## Text to read
+++
Future directions for DataFrames.jl

Jumping in here to strongly second the point about Dask in particular. As simple and elegant as the partitioning model is in theory, in practice I’ve found Dask’s implementation to be an extremely leaky abstraction. Stare at it funny, and the runtime will decide to run everything serially or materialize all of your data anyways. Hopefully DTable does not experience the same pathologies, but I’ll have to claim ignorance there :slight_smile:

2 Likes

This is essentially what I discussed in [ANN] Folds.jl: threaded, distributed, and GPU-based high-level data-parallel interface for Julia and

KernelAbstractions and Dagger are great in that they are very flexible and generic. But having more higher-level structured representation helps for lowering to target-specific programs. As always, adding more constraints can help for encoding structures of your code which then can be exploited by the underlying framework for performance and composability.

14 Likes

I think scaling to about 10x is still doable. Especially with new tech like 3D XPoint drives becoming more common. For example, I have played with the Fannie Mae data (200G in CSV format) and can manipulate it using {disk.frame} in R which works on the principle of splitting up the data into smaller files and using multiple process to process the same file.

Beyond that size, you are probably better off with a cluster based approach, but cluster based should be a last resort. Most companies don’t need a spark but they end up paying the spark tax just so they can say “big data”.

Yeah. I had done a quick study of the possibility of doing this with groupby. There’s a part of the groupby code that materialized an index in memory. This may not fit well with out-of-core datasets. See my research notes.
+++
## Excerpted records
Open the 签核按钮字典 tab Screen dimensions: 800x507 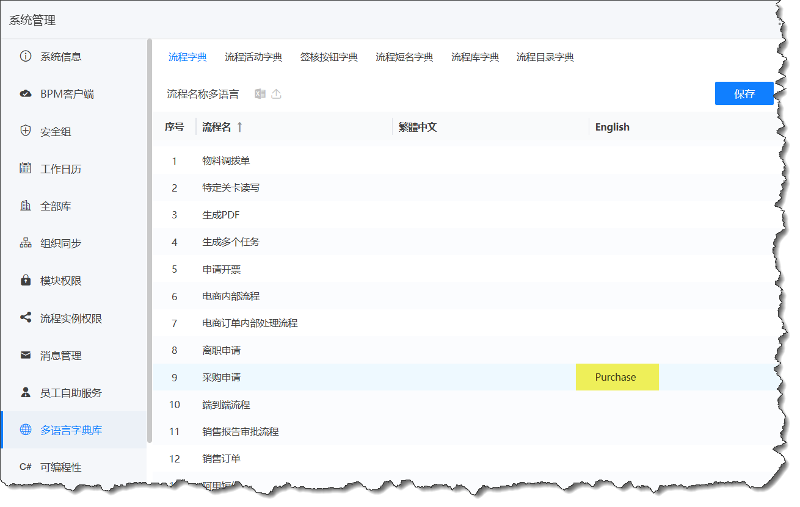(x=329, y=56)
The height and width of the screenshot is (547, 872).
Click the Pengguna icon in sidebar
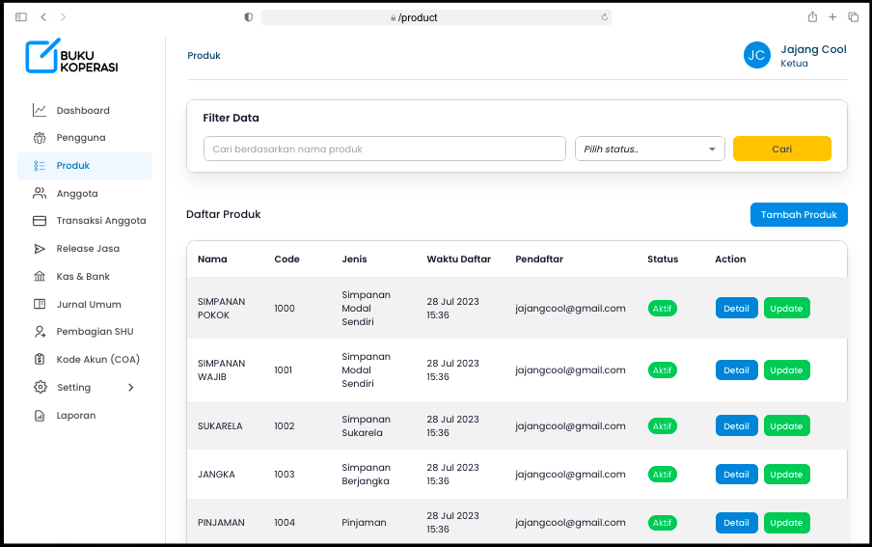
+++
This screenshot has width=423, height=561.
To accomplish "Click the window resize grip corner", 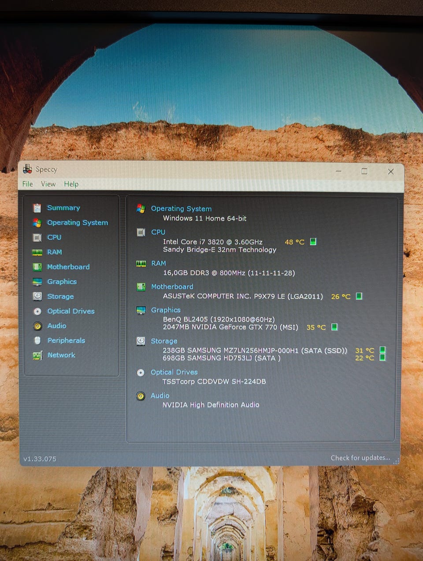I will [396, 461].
+++
## Work to complete
(A) Using the thread on future directions for DataFrames.jl, explain in one to three sentences why the groupby code may not suit out-of-core datasets.
(B) Extend the thread on future directions for DataFrames.jl with a further reply that follows on from its last post.
The records are taken from a separate source.

## Task answers
(A) Part of the groupby code materializes an index in memory. Because that index has to be held in memory, this approach may not fit well with datasets that are too large to be loaded into memory.

(B)
So for groupby to do that it might need to make that part of the code generic, which can add pressures to readability and maintainability. For now, I think it’s a case of let hundred flowers boom and let people try out multiple approaches. I am keen to try Dagger.DTable soon.

Huge fan of DataFrames.jl—I think it’s much more ergonomic than eg Pandas.

I sometimes see Database-like ops benchmark mentioned when folks compare R and Julia, and it seems like in most cases DF.jl stacks up well, but does OOM more frequently on certain benchmarks. Perhaps focusing on memory footprint would be a useful intermediate step towards supporting larger and larger data sizes?

Also interesting to see how poorly Dask does from a performance standpoint

6 Likes

That PR, though, bounces you over to What metadata should be #2276, which then bounces you over to DataAPI metadata method #22

And this is the issue - the problem is complex on the API level. I have agreed with @pdeffebach to try to come up with some clean proposal this year.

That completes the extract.